Le résultat ne se fait pas attendre. M. Ramanantsoa est heureux. Il jubile même : « Le cas dépasse toutes ses espérances. Qui sait même s’il ne lui permettra pas de rénover tout un pan de l’analyse stratégique classique ? ». Malheureusement notre professeur a la mauvaise idée de décrocher son téléphone le jour où, deux ou trois semaines plus tard, s’essaie à le joindre un collaborateur du président Lény. Et après avoir dûment décliné sa qualité d’agent subalterne des grandes manoeuvres de l’industrie mondiale, celui-ci a l’outrecuidance de demander : « Alors, comment s’est passée votre entrevue avec notre président ? ». Le professeur Ramanantsoa se récrie, s’offusque : « Voyons, Monsieur, je ne saurais... ». Mais le fâcheux ne se laisse pas démonter : « Ne vous emportez pas. C’est tout simple, je vais vous expliquer. Voici quelques semaines, le président Lény cherchait lequel de ses cadres avait suivi vos cours. Le hasard a voulu que ce soit mon cas. Le président Lény m’annonça donc que vous lui aviez demandé un entretien, et me demanda de lui préparer quelques fiches sur votre enseignement, vos idées, vos angles d’attaque des problèmes, vos techniques d’analyse stratégique... Enfin vous voyez ce que je veux dire. Alors, ça s’est bien passé ? ».

Alors la stratégie, mythe ou réalité ? Mais comment, poursuit l’orateur, discuter du problème ? Et puis d’abord de quelle stratégie parle-t-on ? De la stratégie secrète, qu’affectionne Ambroise Roux ? De la stratégie des brochures sur les plans stratégiques ? De la stratégie rabâchée aux managers par leurs dirigeants ? La stratégie servirait-elle donc à « motiver » ? Alors stratégie secrète ou stratégie de plaquette ? Et quid des « processus stratégiques » ? La stratégie serait-elle processus ? Mais qu’est-ce qu’un « processus » ? N’est-ce pas, demande l’orateur, un alibi ? L’alibi controuvé d’un vide... stratégique ? Et puis, qu’est-ce que la capacité stratégique ? Comment se comprend le comportement stratégique ?

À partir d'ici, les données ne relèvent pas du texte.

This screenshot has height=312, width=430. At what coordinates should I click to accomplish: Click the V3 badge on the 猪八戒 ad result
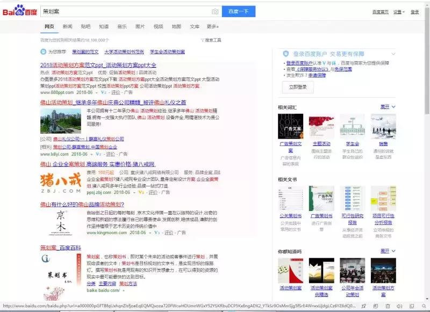click(140, 194)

Peut-on éviter l’analyse des différentes cultures stratégiques ? Mais les cultures d’entreprises suffisent-elles ? Les cultures nationales ne sont-elles pas aussi importantes ? Les grandes manoeuvres japonaises n’en sont-elles pas la preuve ? Mais comment savoir s'il s’agit là de stratégies voulues ? Comment savoir si tel succès est le fruit d’une stratégie ? Et puis, comment enrichir les techniques d’analyse stratégique ? Comment prouve-t-on qu’une stratégie est une stratégie ? Ne faut-il pas se tourner vers la théorie des jeux ? Ne faut-il pas aussi s’intéresser à la sémiotique ? La stratégie n’est-elle pas signe en définitive ? Quid alors du rapport entre stratégies militaire et d’entreprise ?

Mais le panglossien n’est-il pas déjà bien fatigué ? Et le rapporteur n’a-t-il pas le droit de se coucher ? Le lecteur réclame encore une question, une dernière question, comme dans les dîners-débats. Alors la stratégie, mythe ou réalité ?
Jean Gatty (MP 1987)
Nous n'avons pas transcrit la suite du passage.